For many decades, it has been known that rhenium imparts a tremendous resistance to creep to the nickel-based high-temperature alloys colloquially known as superalloys. This effect is so pronounced that is has been dubbed ``the rhenium effect.'' Its origins are ill-understood, even though it is so critical to the performance of these high-temperature alloys. In this paper we show that the currently known phase diagram is inaccurate, and neglects a stoichiometric compound at 20 at.% Re $(\text{Ni}{}_{\mathbf{4}}\text{Re})$. The presence of this precipitate at low temperatures and the short-range ordering of Re in fcc-Ni observed at higher temperatures have important ramifications for the Ni-based superalloys.

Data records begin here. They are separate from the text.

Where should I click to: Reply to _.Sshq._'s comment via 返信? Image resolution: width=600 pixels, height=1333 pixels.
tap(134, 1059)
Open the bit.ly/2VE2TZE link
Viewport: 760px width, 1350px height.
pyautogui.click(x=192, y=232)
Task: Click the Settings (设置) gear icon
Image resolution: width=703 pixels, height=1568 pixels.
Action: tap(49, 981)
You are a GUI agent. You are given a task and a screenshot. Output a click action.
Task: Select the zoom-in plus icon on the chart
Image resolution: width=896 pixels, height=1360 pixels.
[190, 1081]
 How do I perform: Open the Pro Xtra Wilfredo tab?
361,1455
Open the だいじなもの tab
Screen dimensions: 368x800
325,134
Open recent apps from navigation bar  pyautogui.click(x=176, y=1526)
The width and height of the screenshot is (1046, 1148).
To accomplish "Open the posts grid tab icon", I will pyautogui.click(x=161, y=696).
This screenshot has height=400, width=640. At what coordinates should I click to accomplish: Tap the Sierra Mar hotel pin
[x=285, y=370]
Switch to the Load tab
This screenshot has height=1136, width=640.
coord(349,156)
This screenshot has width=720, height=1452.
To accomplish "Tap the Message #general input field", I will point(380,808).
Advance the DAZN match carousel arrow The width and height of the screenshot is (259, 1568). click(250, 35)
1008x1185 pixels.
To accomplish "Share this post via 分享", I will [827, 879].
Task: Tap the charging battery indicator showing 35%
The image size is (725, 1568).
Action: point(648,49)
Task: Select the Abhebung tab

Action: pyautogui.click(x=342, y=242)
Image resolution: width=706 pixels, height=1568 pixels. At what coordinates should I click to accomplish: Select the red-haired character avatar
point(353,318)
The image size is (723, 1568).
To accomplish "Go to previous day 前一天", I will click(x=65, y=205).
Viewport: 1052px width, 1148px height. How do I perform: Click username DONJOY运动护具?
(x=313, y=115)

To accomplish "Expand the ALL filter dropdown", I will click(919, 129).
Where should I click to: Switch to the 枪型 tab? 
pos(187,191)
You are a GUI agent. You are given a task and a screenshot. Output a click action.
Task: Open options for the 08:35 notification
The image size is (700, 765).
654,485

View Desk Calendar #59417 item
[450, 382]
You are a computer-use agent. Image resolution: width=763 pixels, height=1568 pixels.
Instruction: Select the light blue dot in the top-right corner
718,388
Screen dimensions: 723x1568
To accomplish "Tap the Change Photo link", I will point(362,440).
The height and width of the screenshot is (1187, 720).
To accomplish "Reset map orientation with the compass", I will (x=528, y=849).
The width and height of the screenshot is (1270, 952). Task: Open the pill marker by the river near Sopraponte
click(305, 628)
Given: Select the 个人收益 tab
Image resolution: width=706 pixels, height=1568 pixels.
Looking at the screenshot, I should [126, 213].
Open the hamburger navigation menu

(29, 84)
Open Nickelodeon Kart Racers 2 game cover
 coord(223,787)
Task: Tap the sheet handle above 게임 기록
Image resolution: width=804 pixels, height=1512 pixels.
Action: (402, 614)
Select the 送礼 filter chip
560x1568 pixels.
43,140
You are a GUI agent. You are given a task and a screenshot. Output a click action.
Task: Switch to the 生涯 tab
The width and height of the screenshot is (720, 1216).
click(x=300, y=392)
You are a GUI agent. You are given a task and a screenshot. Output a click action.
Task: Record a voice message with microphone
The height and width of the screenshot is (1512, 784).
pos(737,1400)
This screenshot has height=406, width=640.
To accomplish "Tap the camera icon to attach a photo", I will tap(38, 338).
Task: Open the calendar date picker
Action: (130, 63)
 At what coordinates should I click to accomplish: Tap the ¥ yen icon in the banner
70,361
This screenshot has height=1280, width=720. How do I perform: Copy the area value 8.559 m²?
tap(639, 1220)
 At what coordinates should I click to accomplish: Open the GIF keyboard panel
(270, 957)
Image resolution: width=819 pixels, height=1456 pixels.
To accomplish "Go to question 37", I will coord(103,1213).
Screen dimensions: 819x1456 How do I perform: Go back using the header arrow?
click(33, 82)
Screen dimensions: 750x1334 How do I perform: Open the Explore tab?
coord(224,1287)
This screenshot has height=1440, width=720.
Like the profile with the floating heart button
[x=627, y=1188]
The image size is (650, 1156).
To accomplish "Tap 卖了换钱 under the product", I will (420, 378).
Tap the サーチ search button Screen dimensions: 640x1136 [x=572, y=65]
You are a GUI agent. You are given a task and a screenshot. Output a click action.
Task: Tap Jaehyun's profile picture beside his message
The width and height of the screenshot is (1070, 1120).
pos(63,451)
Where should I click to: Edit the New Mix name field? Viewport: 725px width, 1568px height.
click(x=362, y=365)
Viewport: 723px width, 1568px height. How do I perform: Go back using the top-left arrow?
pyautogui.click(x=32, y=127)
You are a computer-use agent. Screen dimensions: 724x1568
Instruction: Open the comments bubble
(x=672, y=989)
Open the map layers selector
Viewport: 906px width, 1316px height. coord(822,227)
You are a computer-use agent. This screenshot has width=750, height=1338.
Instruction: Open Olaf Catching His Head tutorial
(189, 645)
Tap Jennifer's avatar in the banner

The $\text{Ni}{}_{\mathbf{4}}\text{Re}$ compound is shown to be stable by quantum mechanical high-throughput calculations at 0 K. Monte Carlo simulations show that it is thermally persistent up to $\ensuremath{\approx}930$ K when considering configurational entropy. The existence of this compound is investigated using extended x-ray absorption fine spectroscopy on a $\text{Ni}{}_{96.62}\text{Re}{}_{3.38}$ alloy.